- _Page extract_
■ ■ ■ ■ ■
Ask HN: What inspired you to start a startup? - htapiardz

Hi HN:
I&#x27;m just curious and I&#x27;ll want to know, what inspire you to start your first startup. Did you see something that inspire you? Do you try to be like Steve Jobs, Bill Gates, Elon Musk, etc? Did you have a problem and you come with a solution and a lot of people like it? Did you start it just for fun? Or what was the reason that inspired you to start a startup. All the people has a different reason, and it will be cool to know what inspired HN entrepreneurs.
======
kiraken
Trust me, if someone is starting a startup for himself the last thing he want
is doing it to be like someone else. As for myself what inspired me is the
desire to leave a mark in the world rather than being one of the billions who
lives and dies and no one notices their existence except of their family.

------
ASquare
My reasoning:
[http://blog.planitwide.com/about/](http://blog.planitwide.com/about/)

------
avni000
To build something that could have lasting impact while solving a real problem
in the world.
■ ■ ■ ■ ■
- _Exercises_
1) Decide whether each statement below agrees with the Hacker News thread on what inspired people to start a startup: (a) kiraken was inspired by a desire to leave a mark in the world; (b) avni000 names getting rich as the motivation; (c) the original post asks whether people try to be like Steve Jobs. Answer yes or no for each, quoting the deciding words of the thread.
2) Extend the Hacker News thread on startup inspiration with the next reply after avni000's.
■ ■ ■ ■ ■
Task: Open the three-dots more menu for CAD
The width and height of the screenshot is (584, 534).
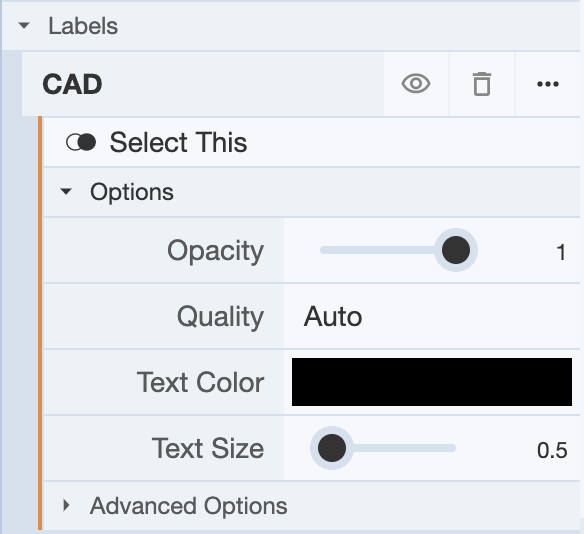Action: click(x=548, y=84)
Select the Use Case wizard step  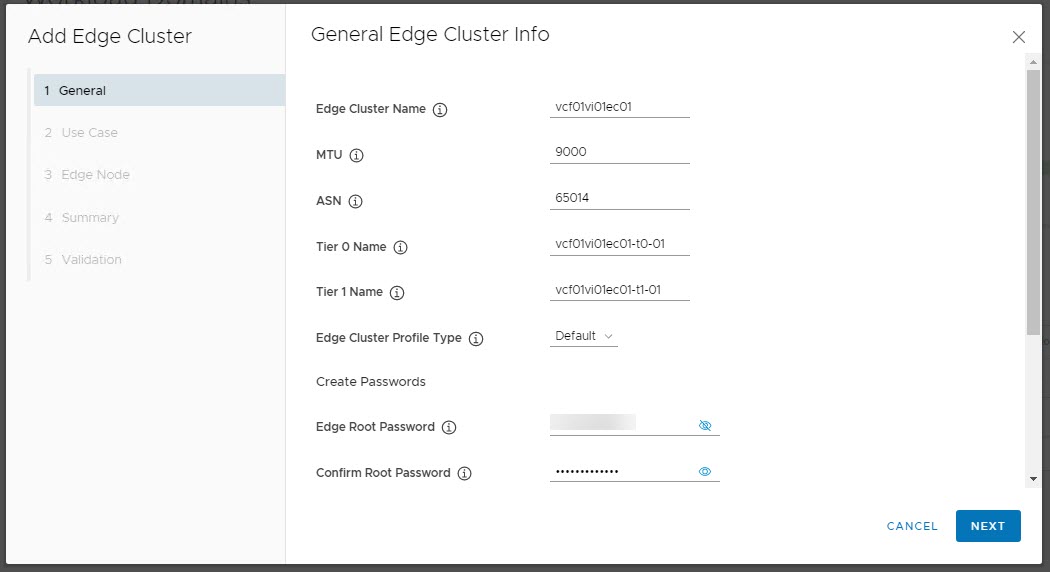[x=89, y=132]
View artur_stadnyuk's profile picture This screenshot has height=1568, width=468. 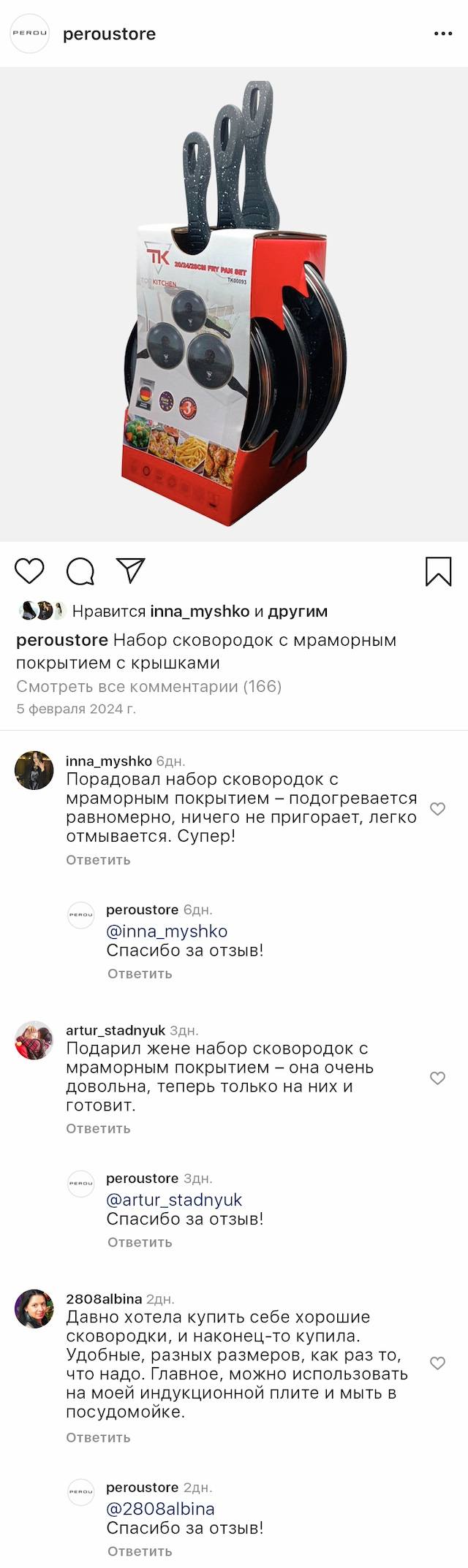[34, 1040]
■ ■ ■ ■ ■
- _Responses for each task_
1)
(a) Yes: "what inspired me is the desire to leave a mark in the world"
(b) No: "To build something that could have lasting impact while solving a real problem in the world."
(c) Yes: "Do you try to be like Steve Jobs, Bill Gates, Elon Musk, etc?"

2)
------
mindcrime
In my case I'd say it's a combination of a lot of different factors (some
valid, some possibly bogus, whatever).

In no particular order:

→ Desire to have more control over my own fate / not have a "boss" in the
conventional sense

→ Desire to build something bigger than myself

→ Desire to leave a legacy behind that would outlive me

→ Desire to change the world / improve people's lives by creating jobs,
creating a place to work that reflects the values of the kind of place I'd
want to work

→ Desire to be wealthy

→ Desire to prove doubters / critics wrong

→ Desire to build a great team and do fun things together

etc. It's hard to weight those and say which are most relevant compared to the
others, but the "desire not to have a boss" is definitely up there, along with
the fact that I just like building things (in this sense, I'm referring to
"building" company).

And yes, before somebody says it, I _know_ that "you always have a boss" in
some regards. But a "boss" in a metaphorical sense, referring to "the board",
"the market", "your customers", etc. is still qualitatively different than
having one discrete individual, who has you under his/her thumb, and can yell
"jump" while expecting you to say "how high" and who can fire you at will, and
generally boss you around.